Sin embargo, la mayoría de la literatura concluye que los niveles de contaminación no suponen un riesgo para la mayoría de los organismos y es improbable que causen un riesgo ambiental, si la cantidad de aplicación recomendadas se respetan y si se evita la repetición.

En 2015, la Autoridad Europea de Seguridad Alimentaria (EFSA) informó que el glifosato y su metabolito principal, AMPA, pueden estar presentes en los alimentos consumidos por los seres humanos. Si bien es poco probable que la exposición humana alcance niveles de Ingestión Diaria Máxima Teórica (TMDI) a través del consumo de los cultivos contaminados u otros alimentos, esta revisión no sólo mostró que es posible, sino también que la exposición crónica al glifosato en bajas concentraciones potencialmente puede dar lugar a riesgos para la salud humana.

No obstante, la literatura revisada por expertos, reveló una escasez importante de análisis de glifosato y AMPA en residuos de alimentos, incluyendo una completa ausencia de datos para cualquier especie de pez.

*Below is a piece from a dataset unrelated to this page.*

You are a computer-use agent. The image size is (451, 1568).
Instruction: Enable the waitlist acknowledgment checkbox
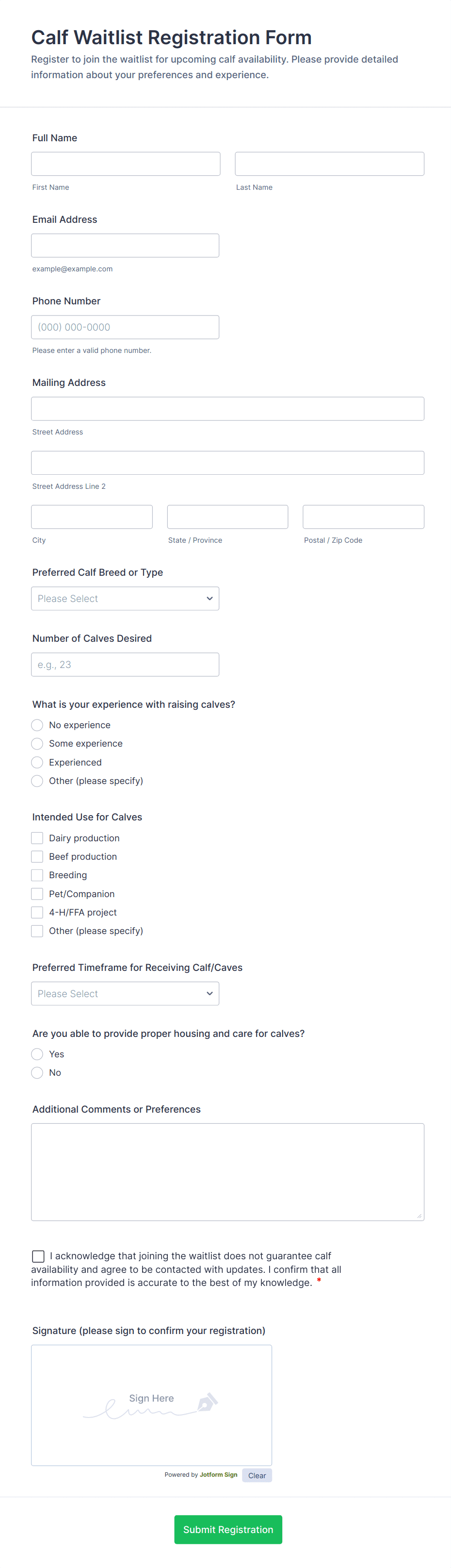(x=38, y=1256)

Recientemente, y a pesar de los informes contradictorios en la literatura, la clasificación carcinogénica del glifosato fue cambiada a “probablemente carcinógeno” para los seres humanos por la Agencia Internacional para la Investigación del Cáncer (IARC), clasificación basada en pruebas limitadas de carcinogenicidad en estudios en humanos, pero con suficientes pruebas de investigación con animales (Guyton y col. 2015). A pesar de ello, esta clasificación fue rechazada por la Autoridad Europea de Seguridad Alimentaria (EFSA 2015).

Es conveniente la realización de estudios adicionales, que analicen residuos de glifosato y AMPA en los alimentos y que se explore el potencial de toxicidad crónica del glifosato.

El glifosato es una herramienta para el manejo de malezas profesionales de la agricultura y jardinería.

A la luz de las investigaciones recientes, hay una necesidad de identificar los escenarios ambientales y toxicológicos más sensibles, para garantizar la no contaminación ambiental y sin impacto en la salud humana.

Bai, S. H., & Ogbourne, S. M.
Environmental Science and Pollution Research
doi: 10.1007/s11356-016-7425-3. 2016.